As your boat gets closer to the harbour, the blinding white washed houses of the Island, built on a rocky terrain, with a base of granite, and an abundance of beaches, which gave it the nickname ‘Capri of Greece’.

The Island relies on tourism for its economy, and luckily, is so enticing that the place is packed year round. With its beautiful vistas of the white washed main town of Chora, glistening in the Aegean sun, the island is full of things to do and see. It’s fantastically gorgeous panoramic views and its signature windmills, decorate the shoreline of the city. They were built in the 16th century to harness the energy of the strong northwest winds. Many of the windmills served as storage for important documents and even as shelter for some locals. Mykonos has drawn visiting famous artists, wealthy Europeans and politicians, as far back as the 1930s. Vacation homes went up, and after a temporary halt during Second World War, Mykonos once again became a tourist hot spot.
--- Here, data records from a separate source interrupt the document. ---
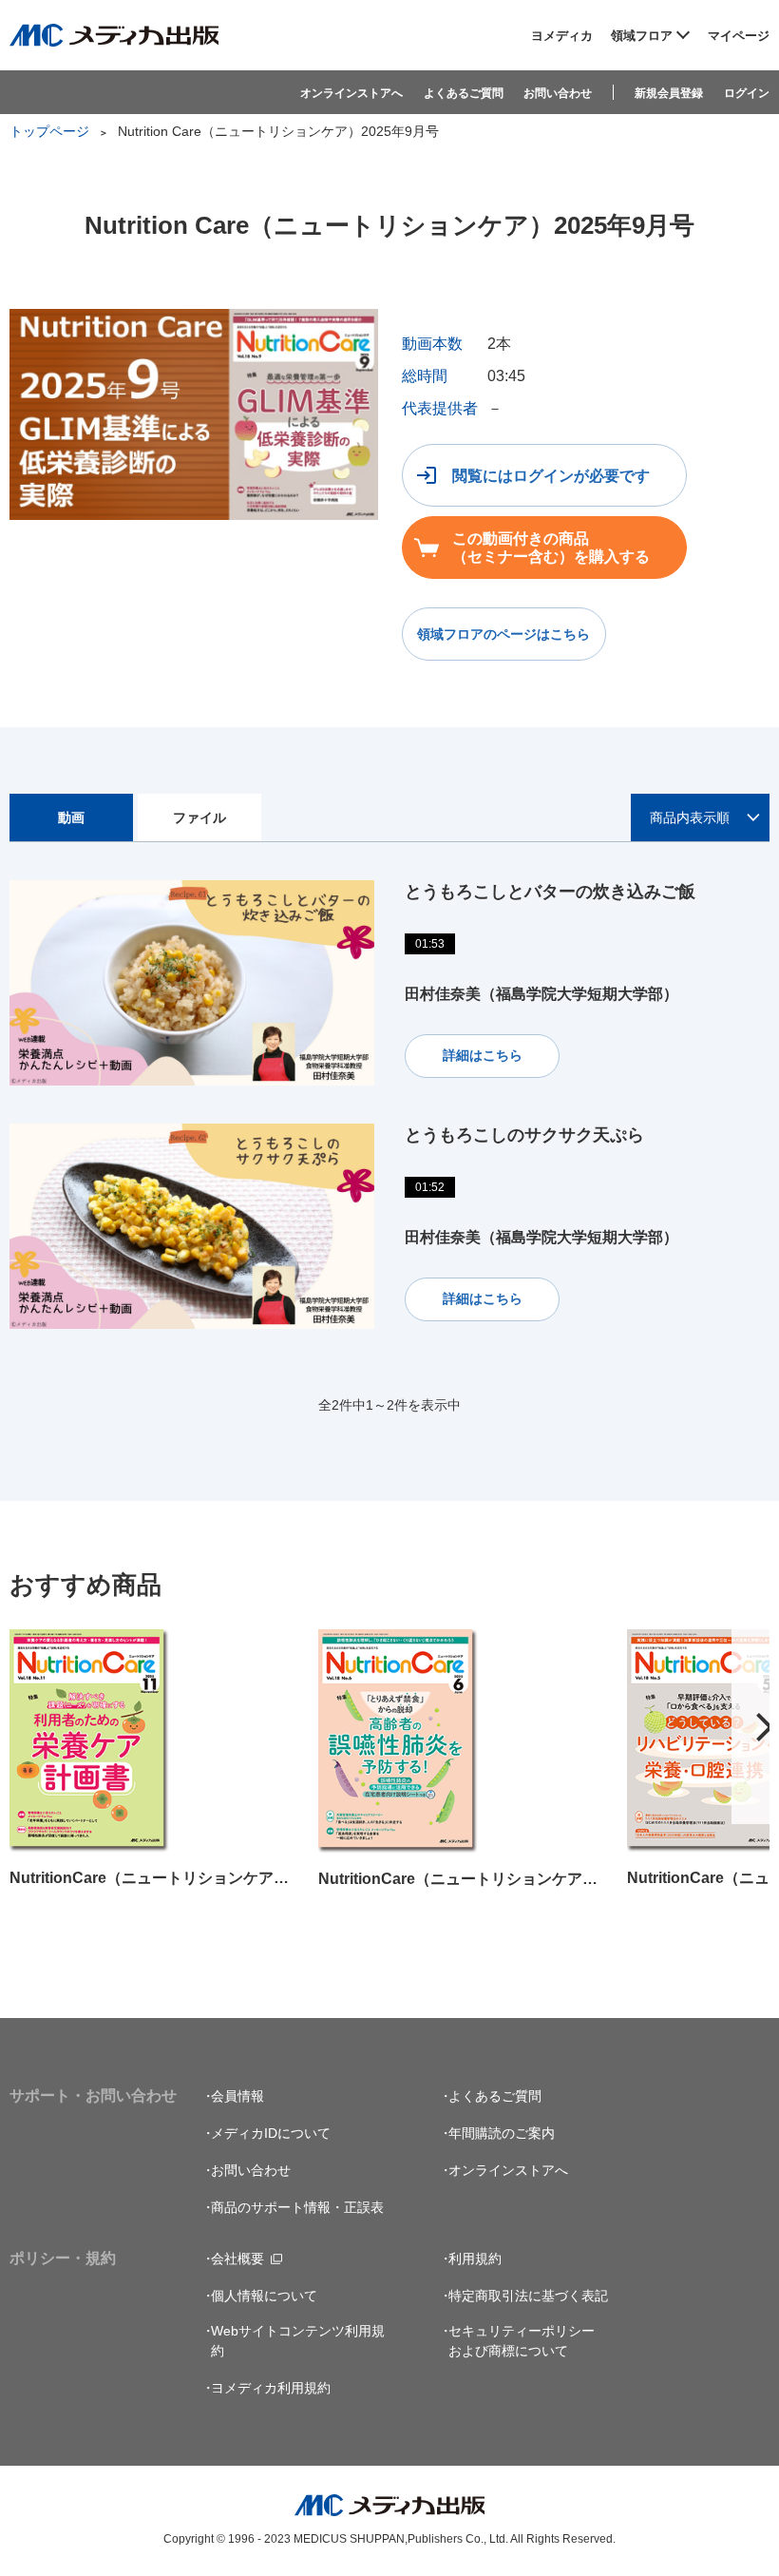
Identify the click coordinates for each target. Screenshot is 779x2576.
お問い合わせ (557, 93)
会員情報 (237, 2096)
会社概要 (237, 2258)
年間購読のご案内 (501, 2133)
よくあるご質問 (464, 93)
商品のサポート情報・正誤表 (297, 2207)
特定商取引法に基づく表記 (528, 2295)
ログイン (747, 93)
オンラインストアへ (351, 93)
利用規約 (475, 2258)
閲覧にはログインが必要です (551, 476)
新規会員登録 (669, 93)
Since the 1950s to the present, Mykonos is relying on its thriving tourism as its main source of economy. Archaeological digs have unearthed some important artefacts, all housed in the Museum of Archaeology. Little Venice – or Mikri Venetia – are rows of fishing houses with their balconies hanging over the sea. They used to belong to wealthy merchants, with doors leading directly to the sea. Many of these buildings are now converted into bars, cafes, shops and galleries.

Little Venice is considered the most romantic spot on the Island, and at sunset, people gather there and artists paint the vista.

There are shops one can visit that re-open exactly when the boat docks. There is enough time until 11 to partake of many delights the island has to offer and retire that night with a smile and a tan.